I presume he is in particular referring to this:
So in this context, Tyler and many others were claiming that if we did any substantive regulations on AI development we risked losing to China.
I was pointing out that China was imposing substantial regulations for its own reasons. These requirements, even if ultimately watered down, would be quite severe restrictions on their ability to deploy such systems.
The intended implication was that China clearly was not going to go full speed ahead with AI, they were going to impose meaningfully restrictive regulations, and so it was silly to say that unless we imposed zero restrictions we would ‘lose to China.’ And also that perhaps China would be open to collaboration if we would pick up the phone.
And yes, that we could pause the largest AI training runs for some period of time without substantively endangering our lead, if we choose to do that. But the main point was that we could certainly do reasonable regulations.
The argument was not that we could permanently shut down all AI development forever without any form of international agreement, and China and others would never move forward or never catch up to that.
I believe actually that the rest of 2023 has borne out that China’s restrictions in various ways have mattered a lot, that even within specifically AI they have imposed more meaningful barriers than we have, that they remain quite behind, and that they have shown willingness to sit down to talk on several occasions, including the UK Summit, the agreement on nuclear weapons and AI, a recent explicit statement of the importance of existential risk and more.
Tyler also says we seem to have “zero understanding of some properties of decentralized worlds.” On many such fronts I would strongly deny this, I think we have been talking extensively about these exact properties for a long time, and treating them as severe problems to finding any solutions. We studied game theory and decision theory extensively, we say ‘coordination is hard’ all the time, we are not shy about the problem that places like China exist. Yes, we think that such issues could potentially be overcome, or at least that if we see no other paths to survival or victory that we need to try, and that we should not treat ‘decentralized world’ as a reason to completely give up on any form of coordination and assume that we will always be in a fully competitive equilibrium where everyone defects.
Based on his comments in the last two minutes, perhaps instead the thing he thinks we do not understand is that the AI itself will naturally and inevitably also be decentralized, and there will not be only one AI? But again that seems like something we talk about a lot, and something I actively try to model and think about a lot, and try to figure out how to deal with or prevent the consequences. This is not a neglected point.
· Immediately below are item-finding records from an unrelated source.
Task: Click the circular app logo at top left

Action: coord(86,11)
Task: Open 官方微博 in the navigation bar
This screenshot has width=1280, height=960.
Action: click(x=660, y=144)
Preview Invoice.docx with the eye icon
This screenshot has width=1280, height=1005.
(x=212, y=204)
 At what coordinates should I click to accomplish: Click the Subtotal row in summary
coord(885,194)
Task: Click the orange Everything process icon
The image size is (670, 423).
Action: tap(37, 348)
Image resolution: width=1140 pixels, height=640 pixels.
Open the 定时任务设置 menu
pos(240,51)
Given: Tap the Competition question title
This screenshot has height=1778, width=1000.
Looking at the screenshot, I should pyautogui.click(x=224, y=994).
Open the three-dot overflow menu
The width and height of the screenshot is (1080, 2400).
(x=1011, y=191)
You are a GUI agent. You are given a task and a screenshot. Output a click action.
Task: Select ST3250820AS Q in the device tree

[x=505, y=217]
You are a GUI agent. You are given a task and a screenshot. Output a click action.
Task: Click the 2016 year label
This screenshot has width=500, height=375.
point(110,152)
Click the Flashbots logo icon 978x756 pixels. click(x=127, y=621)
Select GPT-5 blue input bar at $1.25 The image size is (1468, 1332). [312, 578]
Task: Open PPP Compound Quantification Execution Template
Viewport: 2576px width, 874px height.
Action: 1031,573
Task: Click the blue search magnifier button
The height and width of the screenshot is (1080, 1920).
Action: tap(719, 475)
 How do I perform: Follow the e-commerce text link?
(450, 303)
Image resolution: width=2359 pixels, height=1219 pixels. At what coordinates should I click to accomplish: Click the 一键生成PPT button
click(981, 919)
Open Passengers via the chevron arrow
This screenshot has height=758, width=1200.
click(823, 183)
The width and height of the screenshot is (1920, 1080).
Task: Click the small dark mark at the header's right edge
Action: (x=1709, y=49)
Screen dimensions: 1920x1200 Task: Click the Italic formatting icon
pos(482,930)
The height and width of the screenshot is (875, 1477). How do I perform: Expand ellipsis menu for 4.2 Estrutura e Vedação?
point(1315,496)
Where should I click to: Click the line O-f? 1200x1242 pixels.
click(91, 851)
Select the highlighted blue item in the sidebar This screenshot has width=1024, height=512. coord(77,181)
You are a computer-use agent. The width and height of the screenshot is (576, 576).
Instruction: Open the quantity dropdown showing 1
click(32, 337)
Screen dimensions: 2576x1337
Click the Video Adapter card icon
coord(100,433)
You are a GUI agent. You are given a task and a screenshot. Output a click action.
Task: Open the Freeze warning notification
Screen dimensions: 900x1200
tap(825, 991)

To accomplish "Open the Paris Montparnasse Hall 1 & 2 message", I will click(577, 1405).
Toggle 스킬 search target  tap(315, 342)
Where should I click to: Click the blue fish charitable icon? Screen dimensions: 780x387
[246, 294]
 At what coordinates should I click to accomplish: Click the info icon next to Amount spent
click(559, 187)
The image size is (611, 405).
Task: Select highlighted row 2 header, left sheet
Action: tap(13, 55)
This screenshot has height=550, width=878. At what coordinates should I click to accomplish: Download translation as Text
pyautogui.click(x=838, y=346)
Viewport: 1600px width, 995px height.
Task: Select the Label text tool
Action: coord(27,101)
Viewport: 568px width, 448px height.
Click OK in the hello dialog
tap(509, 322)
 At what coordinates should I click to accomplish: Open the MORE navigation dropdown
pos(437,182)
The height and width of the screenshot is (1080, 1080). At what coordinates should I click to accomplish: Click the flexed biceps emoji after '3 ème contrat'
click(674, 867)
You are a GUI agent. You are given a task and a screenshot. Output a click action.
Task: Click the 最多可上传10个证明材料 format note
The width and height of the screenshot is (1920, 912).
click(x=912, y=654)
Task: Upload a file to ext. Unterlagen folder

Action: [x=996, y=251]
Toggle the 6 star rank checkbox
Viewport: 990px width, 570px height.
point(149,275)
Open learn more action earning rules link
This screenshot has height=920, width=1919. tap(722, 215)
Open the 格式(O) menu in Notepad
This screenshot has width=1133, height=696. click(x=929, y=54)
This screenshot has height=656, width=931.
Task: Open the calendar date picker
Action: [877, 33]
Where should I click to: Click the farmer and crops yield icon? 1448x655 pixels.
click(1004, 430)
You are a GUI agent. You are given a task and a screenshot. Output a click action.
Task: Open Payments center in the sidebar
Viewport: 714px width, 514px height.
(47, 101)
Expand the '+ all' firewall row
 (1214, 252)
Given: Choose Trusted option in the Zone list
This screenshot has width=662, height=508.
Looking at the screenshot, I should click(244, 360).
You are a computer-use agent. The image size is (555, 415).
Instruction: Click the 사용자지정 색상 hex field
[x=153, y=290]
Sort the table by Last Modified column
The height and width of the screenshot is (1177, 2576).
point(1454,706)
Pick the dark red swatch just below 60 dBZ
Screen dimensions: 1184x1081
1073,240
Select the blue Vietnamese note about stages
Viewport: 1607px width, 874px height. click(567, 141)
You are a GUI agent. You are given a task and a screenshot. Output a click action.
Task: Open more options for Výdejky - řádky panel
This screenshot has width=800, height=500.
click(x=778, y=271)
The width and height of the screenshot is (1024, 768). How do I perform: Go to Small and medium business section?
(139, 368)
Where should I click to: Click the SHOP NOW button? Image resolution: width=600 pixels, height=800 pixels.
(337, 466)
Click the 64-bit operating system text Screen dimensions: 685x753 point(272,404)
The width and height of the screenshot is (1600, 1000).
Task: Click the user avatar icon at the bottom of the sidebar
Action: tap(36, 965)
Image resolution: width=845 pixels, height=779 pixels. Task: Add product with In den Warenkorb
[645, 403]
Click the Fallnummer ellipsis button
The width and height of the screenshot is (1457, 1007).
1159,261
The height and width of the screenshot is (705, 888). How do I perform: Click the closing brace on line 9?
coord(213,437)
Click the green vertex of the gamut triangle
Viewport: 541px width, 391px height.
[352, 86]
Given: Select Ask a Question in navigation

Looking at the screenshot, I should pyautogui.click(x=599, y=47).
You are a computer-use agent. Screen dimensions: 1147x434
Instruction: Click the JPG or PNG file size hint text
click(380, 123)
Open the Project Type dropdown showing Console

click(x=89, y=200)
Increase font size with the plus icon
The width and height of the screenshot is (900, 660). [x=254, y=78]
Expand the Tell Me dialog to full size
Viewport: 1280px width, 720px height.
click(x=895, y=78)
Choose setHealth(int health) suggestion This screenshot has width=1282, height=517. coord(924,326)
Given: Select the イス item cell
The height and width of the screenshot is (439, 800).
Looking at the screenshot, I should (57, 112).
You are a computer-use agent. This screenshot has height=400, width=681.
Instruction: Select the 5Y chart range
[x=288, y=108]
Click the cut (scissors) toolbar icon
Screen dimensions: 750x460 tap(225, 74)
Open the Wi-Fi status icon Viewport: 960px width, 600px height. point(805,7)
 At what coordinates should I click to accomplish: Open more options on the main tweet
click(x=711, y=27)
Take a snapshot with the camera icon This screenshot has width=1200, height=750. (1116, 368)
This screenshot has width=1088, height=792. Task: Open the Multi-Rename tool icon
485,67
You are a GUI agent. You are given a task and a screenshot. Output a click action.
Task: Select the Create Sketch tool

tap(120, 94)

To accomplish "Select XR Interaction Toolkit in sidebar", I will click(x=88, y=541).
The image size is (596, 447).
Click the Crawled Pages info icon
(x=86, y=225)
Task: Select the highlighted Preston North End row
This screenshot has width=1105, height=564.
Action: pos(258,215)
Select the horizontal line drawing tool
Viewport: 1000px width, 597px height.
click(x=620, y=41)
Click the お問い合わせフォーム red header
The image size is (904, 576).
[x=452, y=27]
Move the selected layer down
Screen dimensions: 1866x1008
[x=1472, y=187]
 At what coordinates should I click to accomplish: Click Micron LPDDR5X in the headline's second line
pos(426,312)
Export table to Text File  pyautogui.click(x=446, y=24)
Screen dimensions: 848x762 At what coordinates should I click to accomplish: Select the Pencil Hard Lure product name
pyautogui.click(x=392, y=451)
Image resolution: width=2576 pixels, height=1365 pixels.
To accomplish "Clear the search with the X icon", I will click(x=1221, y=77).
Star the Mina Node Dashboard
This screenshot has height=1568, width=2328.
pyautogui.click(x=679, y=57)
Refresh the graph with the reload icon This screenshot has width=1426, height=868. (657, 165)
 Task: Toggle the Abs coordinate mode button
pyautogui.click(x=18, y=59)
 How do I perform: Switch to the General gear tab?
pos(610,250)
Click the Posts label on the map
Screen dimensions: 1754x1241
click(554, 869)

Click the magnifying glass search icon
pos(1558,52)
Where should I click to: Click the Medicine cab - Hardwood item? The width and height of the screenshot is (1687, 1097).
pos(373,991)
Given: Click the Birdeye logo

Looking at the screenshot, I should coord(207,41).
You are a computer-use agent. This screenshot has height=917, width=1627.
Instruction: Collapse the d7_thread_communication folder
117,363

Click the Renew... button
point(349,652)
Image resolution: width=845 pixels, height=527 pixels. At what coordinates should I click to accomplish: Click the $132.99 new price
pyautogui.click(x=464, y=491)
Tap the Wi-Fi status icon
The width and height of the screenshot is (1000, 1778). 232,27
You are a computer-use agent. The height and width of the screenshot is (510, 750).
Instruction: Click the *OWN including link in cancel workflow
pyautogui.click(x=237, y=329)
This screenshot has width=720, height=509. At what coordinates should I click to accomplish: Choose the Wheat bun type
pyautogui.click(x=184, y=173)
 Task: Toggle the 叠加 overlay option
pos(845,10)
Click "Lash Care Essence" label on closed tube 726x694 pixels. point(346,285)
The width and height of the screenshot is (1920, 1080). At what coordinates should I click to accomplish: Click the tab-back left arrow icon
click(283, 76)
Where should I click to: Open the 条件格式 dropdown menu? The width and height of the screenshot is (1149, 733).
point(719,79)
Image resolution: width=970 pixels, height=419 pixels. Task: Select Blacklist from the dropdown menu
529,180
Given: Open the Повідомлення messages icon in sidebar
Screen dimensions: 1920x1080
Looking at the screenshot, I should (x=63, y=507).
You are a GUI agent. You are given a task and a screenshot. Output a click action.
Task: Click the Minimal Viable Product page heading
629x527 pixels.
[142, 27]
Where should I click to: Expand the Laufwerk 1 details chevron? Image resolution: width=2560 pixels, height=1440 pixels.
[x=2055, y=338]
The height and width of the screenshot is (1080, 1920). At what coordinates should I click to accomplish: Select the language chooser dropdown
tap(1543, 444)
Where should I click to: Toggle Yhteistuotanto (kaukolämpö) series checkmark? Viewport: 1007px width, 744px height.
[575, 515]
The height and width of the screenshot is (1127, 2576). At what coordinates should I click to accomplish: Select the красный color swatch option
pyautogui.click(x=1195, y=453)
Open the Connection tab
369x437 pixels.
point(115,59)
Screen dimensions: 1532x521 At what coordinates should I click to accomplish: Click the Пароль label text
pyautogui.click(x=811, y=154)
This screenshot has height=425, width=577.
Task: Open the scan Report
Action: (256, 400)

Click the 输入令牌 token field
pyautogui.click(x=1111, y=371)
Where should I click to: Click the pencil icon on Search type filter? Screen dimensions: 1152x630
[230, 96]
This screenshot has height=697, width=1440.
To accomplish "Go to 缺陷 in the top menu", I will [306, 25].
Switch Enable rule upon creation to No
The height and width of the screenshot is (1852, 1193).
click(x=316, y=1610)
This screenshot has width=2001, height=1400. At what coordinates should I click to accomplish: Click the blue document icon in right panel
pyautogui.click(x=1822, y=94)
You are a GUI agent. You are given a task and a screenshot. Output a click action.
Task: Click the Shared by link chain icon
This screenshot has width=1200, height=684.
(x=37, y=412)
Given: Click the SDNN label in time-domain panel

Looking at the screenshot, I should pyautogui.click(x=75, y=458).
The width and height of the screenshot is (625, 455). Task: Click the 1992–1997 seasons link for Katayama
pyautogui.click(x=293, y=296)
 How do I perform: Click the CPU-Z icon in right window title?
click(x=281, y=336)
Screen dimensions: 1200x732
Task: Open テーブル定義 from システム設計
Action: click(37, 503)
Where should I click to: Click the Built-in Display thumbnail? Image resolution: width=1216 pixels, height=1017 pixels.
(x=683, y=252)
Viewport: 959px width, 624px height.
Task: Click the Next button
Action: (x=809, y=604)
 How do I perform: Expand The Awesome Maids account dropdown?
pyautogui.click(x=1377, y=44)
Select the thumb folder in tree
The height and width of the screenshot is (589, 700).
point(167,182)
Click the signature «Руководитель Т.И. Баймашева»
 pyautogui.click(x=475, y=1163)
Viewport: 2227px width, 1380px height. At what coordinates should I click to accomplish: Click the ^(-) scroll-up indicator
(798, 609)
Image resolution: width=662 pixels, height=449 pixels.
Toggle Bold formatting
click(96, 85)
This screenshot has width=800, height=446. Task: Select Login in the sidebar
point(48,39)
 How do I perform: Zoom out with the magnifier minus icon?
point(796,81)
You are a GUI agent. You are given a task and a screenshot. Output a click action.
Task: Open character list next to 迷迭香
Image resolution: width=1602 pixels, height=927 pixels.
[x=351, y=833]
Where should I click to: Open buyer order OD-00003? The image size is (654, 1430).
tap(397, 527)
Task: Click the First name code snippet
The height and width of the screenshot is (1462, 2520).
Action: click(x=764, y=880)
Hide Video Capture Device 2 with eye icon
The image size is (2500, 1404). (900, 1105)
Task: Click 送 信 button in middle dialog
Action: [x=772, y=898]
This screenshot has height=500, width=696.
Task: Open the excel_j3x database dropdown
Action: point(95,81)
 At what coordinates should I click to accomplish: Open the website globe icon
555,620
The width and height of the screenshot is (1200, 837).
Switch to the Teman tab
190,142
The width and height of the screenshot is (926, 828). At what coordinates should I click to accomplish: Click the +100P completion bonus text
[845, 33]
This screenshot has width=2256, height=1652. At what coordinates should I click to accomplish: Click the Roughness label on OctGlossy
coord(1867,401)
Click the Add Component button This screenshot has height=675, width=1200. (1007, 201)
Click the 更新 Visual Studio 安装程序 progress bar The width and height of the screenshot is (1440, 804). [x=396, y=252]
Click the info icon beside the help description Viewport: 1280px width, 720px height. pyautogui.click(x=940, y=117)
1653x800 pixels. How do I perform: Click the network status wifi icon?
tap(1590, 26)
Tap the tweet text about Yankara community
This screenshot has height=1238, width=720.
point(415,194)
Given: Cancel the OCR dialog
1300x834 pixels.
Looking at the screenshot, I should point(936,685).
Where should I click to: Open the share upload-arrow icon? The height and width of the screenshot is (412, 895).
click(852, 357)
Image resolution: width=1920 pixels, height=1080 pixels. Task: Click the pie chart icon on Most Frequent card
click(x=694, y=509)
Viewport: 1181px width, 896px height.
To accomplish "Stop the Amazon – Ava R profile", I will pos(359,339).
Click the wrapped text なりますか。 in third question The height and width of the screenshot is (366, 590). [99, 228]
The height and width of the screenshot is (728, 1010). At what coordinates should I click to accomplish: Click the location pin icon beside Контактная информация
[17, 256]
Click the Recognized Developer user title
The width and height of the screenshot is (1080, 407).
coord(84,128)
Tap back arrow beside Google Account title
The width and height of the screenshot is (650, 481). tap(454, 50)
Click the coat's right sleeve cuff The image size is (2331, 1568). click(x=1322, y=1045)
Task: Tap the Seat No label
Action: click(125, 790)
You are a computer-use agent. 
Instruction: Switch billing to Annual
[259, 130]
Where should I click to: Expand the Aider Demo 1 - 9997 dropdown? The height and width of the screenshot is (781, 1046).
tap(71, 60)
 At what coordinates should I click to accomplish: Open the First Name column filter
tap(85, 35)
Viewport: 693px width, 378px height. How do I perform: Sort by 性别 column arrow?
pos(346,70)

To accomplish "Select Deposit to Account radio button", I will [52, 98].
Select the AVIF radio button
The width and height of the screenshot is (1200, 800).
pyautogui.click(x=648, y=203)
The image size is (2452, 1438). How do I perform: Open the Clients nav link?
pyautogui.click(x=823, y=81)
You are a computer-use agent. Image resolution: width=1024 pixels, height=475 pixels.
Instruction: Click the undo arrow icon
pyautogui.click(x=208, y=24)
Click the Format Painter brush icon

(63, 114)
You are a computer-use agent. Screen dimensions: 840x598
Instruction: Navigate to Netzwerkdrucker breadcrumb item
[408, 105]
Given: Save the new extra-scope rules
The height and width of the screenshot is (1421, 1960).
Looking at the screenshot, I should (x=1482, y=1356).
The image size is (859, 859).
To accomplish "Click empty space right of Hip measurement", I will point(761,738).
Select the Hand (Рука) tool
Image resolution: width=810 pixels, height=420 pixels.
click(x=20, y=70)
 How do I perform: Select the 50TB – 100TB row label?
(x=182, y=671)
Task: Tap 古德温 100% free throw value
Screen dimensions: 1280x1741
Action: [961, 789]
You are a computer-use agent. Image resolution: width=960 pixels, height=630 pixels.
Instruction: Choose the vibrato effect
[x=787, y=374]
There are also the cases made by Eliezer and others that with sufficiently advanced decision theory and game theory and ability to model others or share source code and generate agents with high correlations and high overlap of interests and identification and other such affordances then coordination between various entities becomes more practical, and thus we should indeed expect that the world with sufficiently advanced agents will act in a centralized fashion even if it started out decentralized, but that is not a failure to understand the baseline outcome absent such new affordances. I think you have to put at least substantial weight on those possibilities.
Tyler once warned me – wisely and helpfully – in an email, that I was falling into too often strawmanning or caricaturing opposing views and I needed to be careful to avoid that. I agree, and have attempted to take those words to heart, the fact that I could say many others do vastly worse, both to views I hold and to many others, on this front is irrelevant. I am of course not perfect at this, but I do what I can, and I think I do substantially less than I would be doing absent his note.
Then he notes that Eliezer made a Tweet that Tyler thinks probably was not a joke – that I distinctly remember and that was 100% very much a joke – that the AI could read all the legal code and threaten us with enforcement of the legal system. That Eliezer does not seem to understand how screwed up the legal system is, talking about how this would cause very long courtroom waits and would be impractical and so on.
That’s the joke. The whole point was that the legal system is so screwed up that it would be utterly catastrophic if we actually enforced it, and also that is bad. Eliezer is constantly tweeting and talking, independently of AI, about how screwed up the legal system is, if you follow him it is rather impossible to miss. There are also lessons here about potential misalignment of socially verbally affirmed with what we actually want to happen, and also an illustration of the fact that a sufficiently capable AI would have lots of different forms of leverage over humans, it works on many levels. I laughed at the time, and knew it was a joke without being told. It was funny.
I would say to him, please try to give a little more benefit of the doubt, perhaps?
Final Notes Section
Concluding AI Thoughts
So in the end, if you combine his point that he would think very differently if international coordination were possible or others were rendered powerless, his need for a hegemon if we want to achieve safety, and clear preference for the United States (or one of its corporations?) to take that role if someone has to, and his statement that existential risk from AI is indeed one of the top things we should be thinking about, what do you get? What policies does this suggest? What plan? What ultimate world?
As he would say: Solve for the equilibrium.